This last lunation had a night where Mare Australe was very well displayed. This is a mare unlike others, consisting of a collection of craters with flooded floors rather than a broad expanse of basalts like Imbrium and Humorus. In the middle of this collection of black spots is one larger one, the crater Lyot (145km dia.). In the early 1960s I learned that Lyot was the prominent 9km crater on the floor of Ptolemaeus, now known as Ammonius. I've labeled Lyot as a reference point. Above Lyot is a very circular dark crater half the size of Lyot. This is Oken (75km) with the bright crater Hamilton (60km) between it and the limb. Above these two is another dark patch, Marinus (also 60km). At the very top limb of this image is the dark floored crater, Abel (117km).
Going back to Lyot we see a very dark crater on the western edge of this mare, Brisbane (46km). Further out from this in the same direction we see a nearly vertical gash. This is end of Vallis Rheita. Lastly, on the far lower left end of this field of dark floored craters, is an isolate one Hanno (58km). You can hunt out more features using some of the online atlases like the 1:1 Million-Scale Maps of the Moon at: https://planetarynames.wr.usgs.gov/Page/Moon1to1MAtlas
Somewhere near the large crater Fra Mauro are two golf balls. That is what most people remember best from the Apollo 14 mission, the third manned mission to land on the moon.
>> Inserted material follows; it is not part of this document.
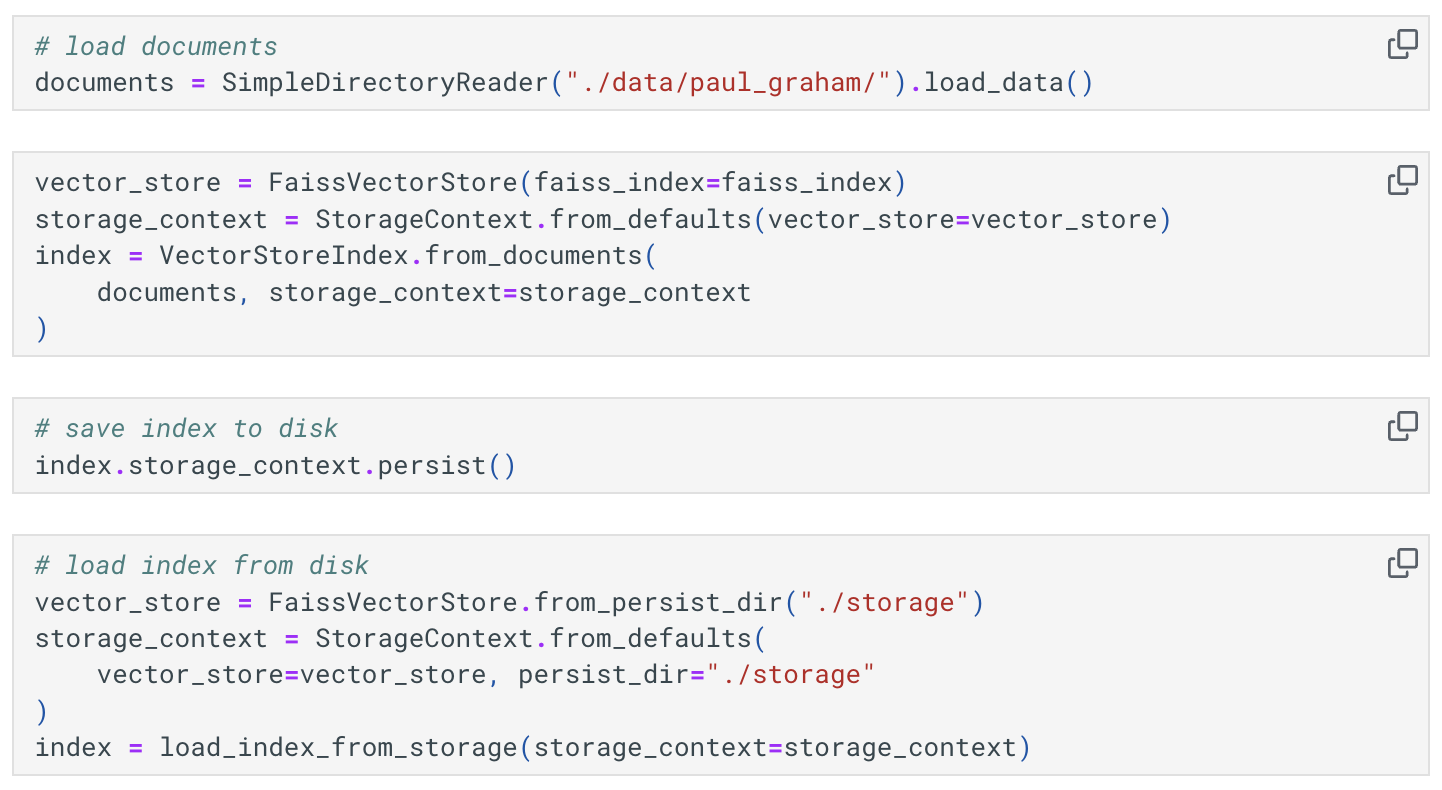The image size is (1442, 790).
Task: Click the load_data() call
Action: coord(1008,82)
Not only did Commander Alan Shepard hit those two golf balls during over 9 hours of EVA (Extra Vehicular Activity) but they also brought back a then record 42.8kg of rocks. The landing site was north of the crater Fra Mauro (99km dia.) seen here just left of center with a small central crater, Fra Mauro E (4km) in the center and is marked with a small circle in the fairly rugged terrain (compared to the previous two landing sites of Apollo 11 and 12).
Below Fra Mauro are two craters, one with two large rimae almost at right angles to each other. This is Parry (49km) with the Rimae Parry and to the left of it is Bonpland (61km). These three are old craters, maybe over 4 billion years old. Below these ancient rings is a smaller, obviously younger crater, Tolansky (14km) about a billion years younger.
At the bottom of the image is another ruined crater, Guericke (60km). To the right of Guericke is a very young crater Kundt (12km) possibly less than a billion years old. Before leaving this scene look to the upper right of Fra Mauro and the odd mountainous terrain there. The largest mountain, shaped like a spearhead, is Fra Mauro Eta which has a small crater Fra Mauro R (3km) on top (unfortunately in the shadow in this image). It was speculated, at one time, that this might be a volcanic vent but Lunar Reconnaissance Orbiter Camera (LROC) QuickMap imagery shows it to be little different from surrounding craters of similar diameter.